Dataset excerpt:
**********
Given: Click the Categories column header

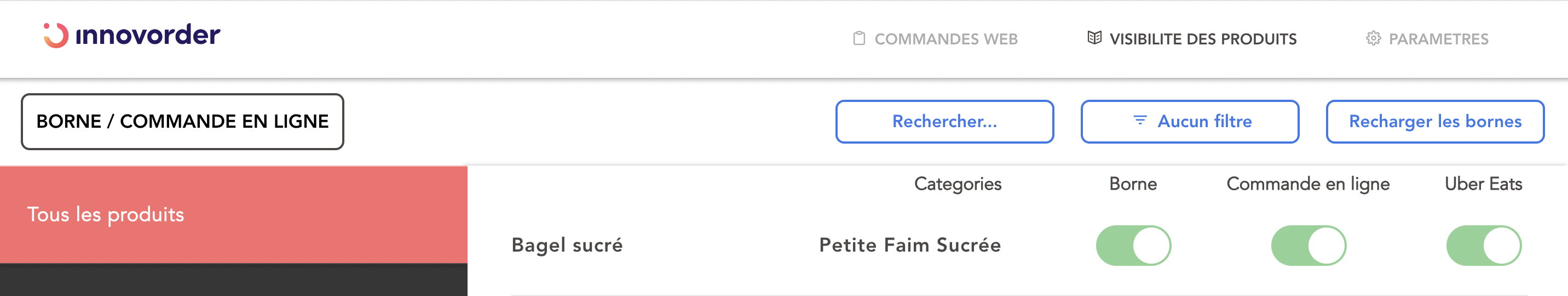Looking at the screenshot, I should (x=957, y=184).
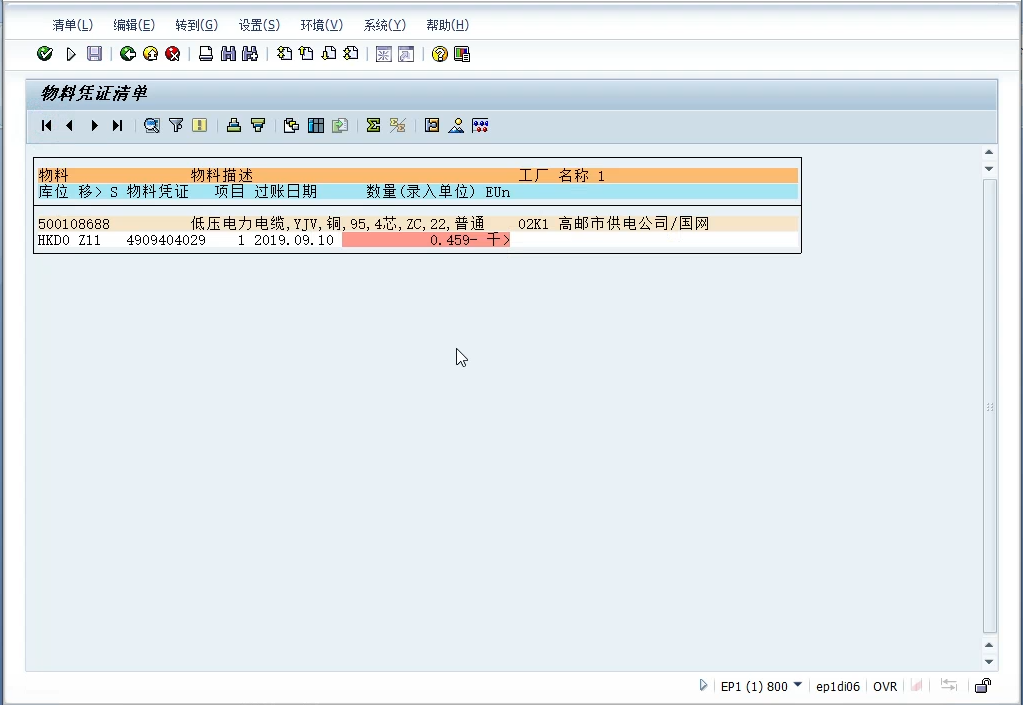Click the Print icon in the toolbar
1023x705 pixels.
(x=205, y=54)
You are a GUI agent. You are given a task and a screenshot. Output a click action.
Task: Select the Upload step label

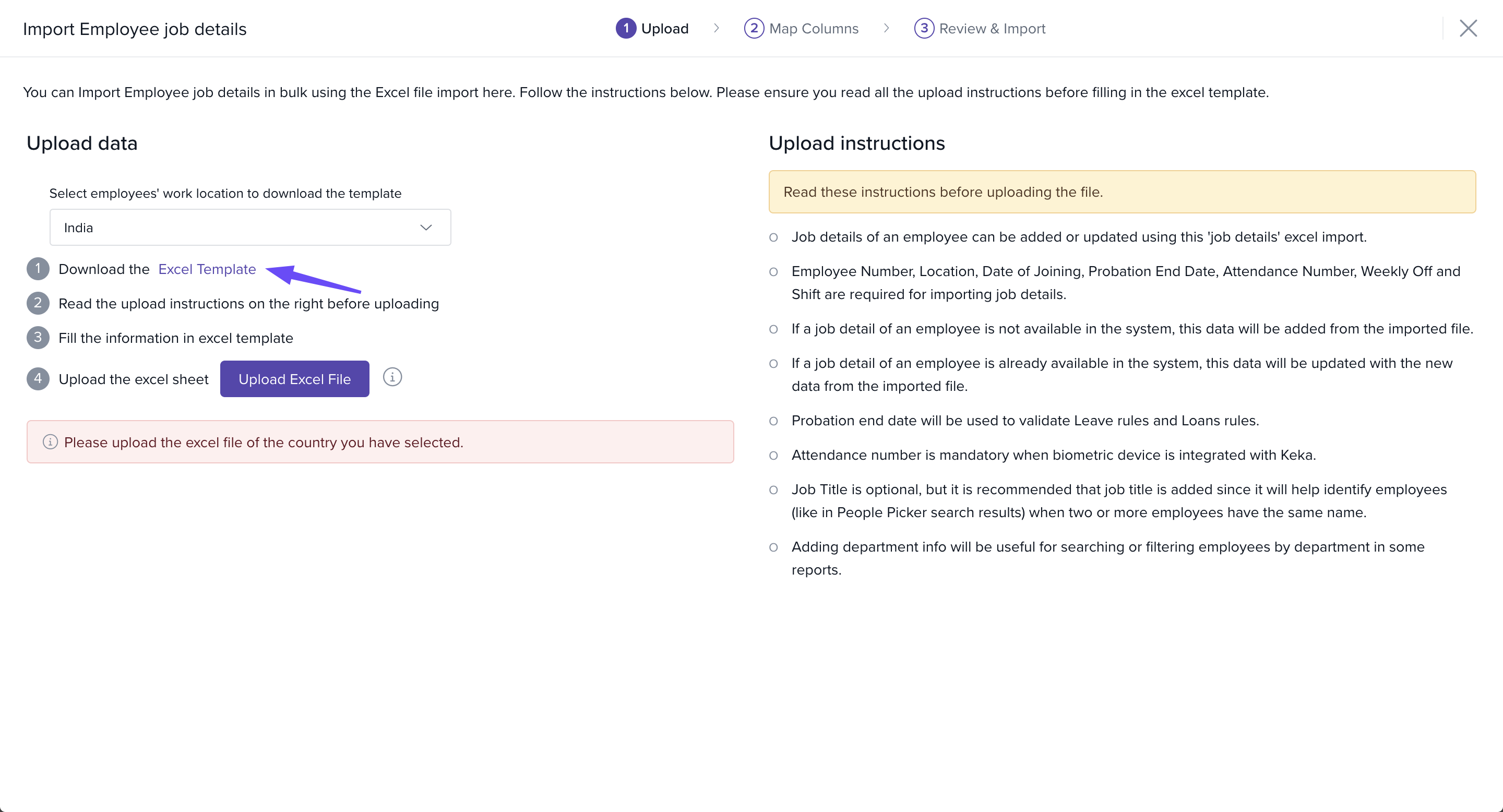[664, 29]
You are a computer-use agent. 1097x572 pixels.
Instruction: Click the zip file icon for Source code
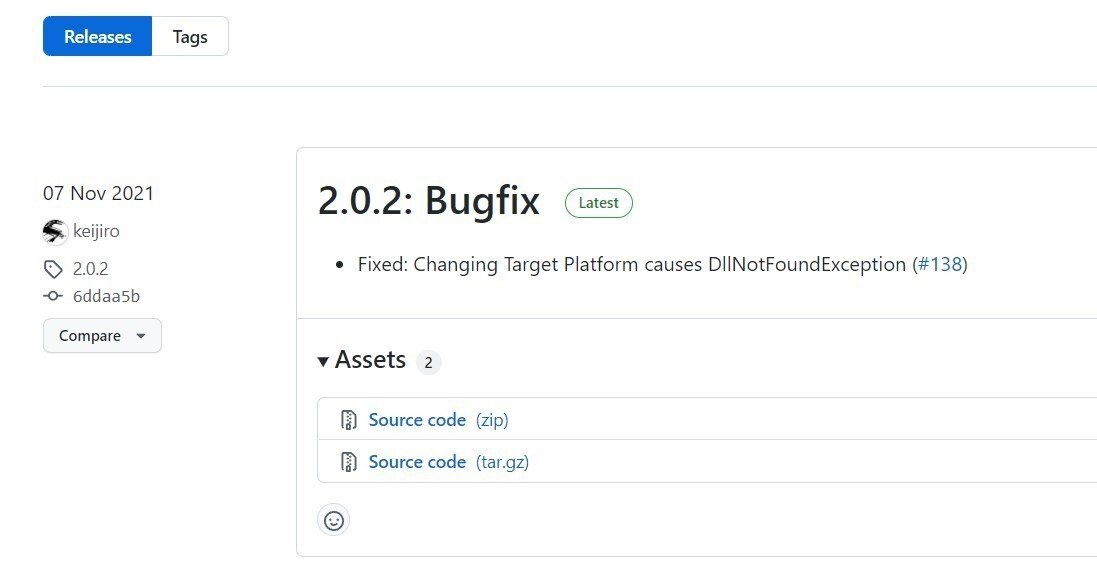click(x=348, y=420)
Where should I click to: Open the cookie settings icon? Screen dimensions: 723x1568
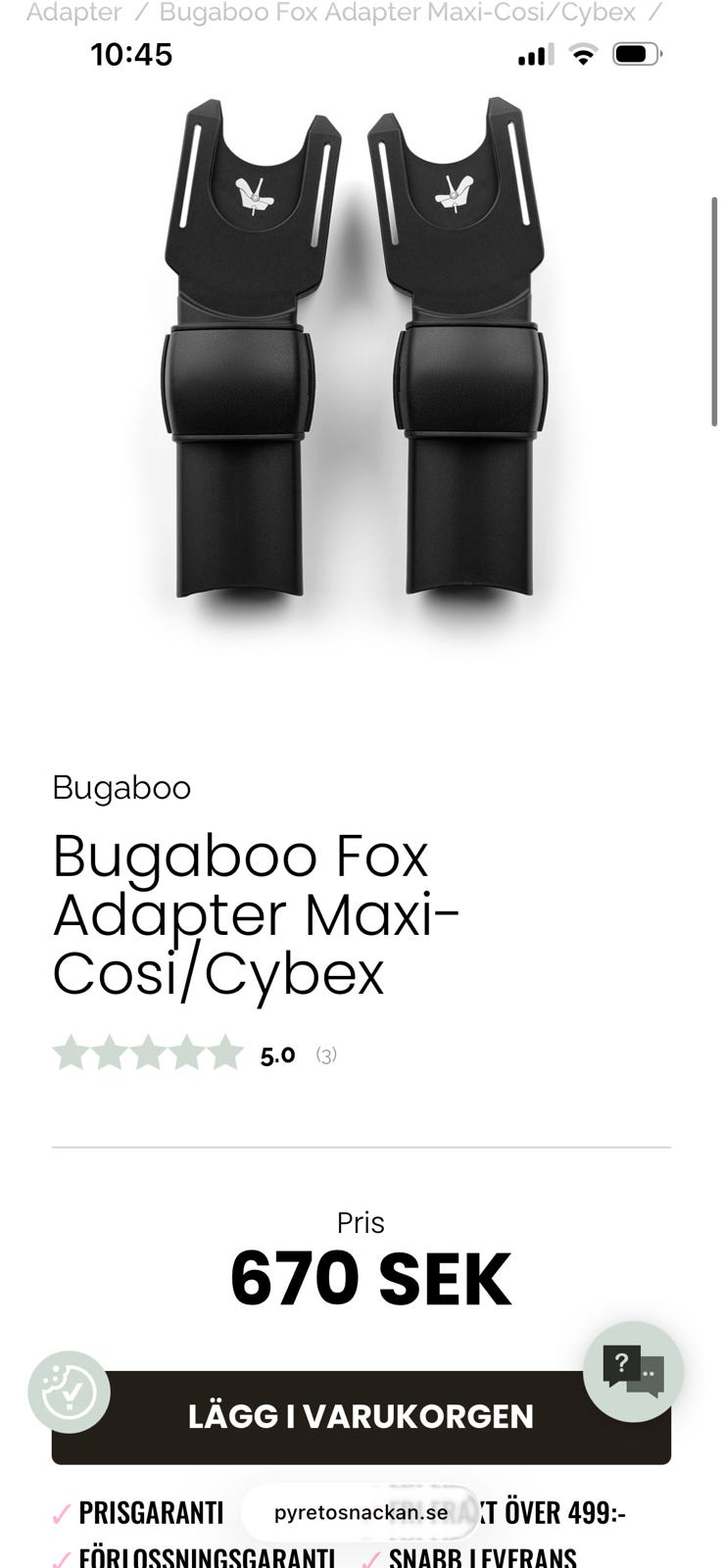click(70, 1392)
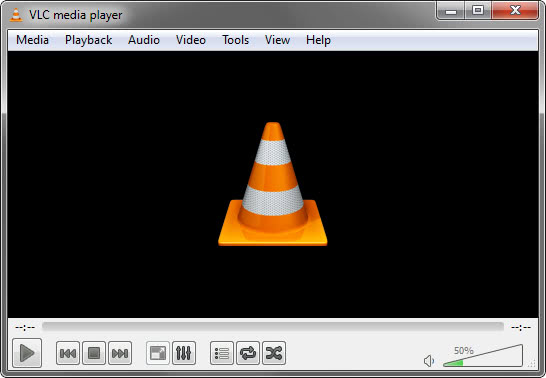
**********
# SHORT TASK
Copy out every line of the records above word for word, leaving out the pictures.

# SOLUTION FOR THIS PROBLEM
Given: Click the Categories column header

Looking at the screenshot, I should (x=957, y=184).
Click the Print icon in the toolbar
1023x705 pixels.
(x=205, y=54)
You are a GUI agent. You are given a task and a screenshot. Output a click action.
Task: Select the Upload step label

[664, 29]
You are a computer-use agent. 1097x572 pixels.
Instruction: Click the zip file icon for Source code
click(x=348, y=420)
Where should I click to: Open the cookie settings icon? Screen dimensions: 723x1568
click(70, 1392)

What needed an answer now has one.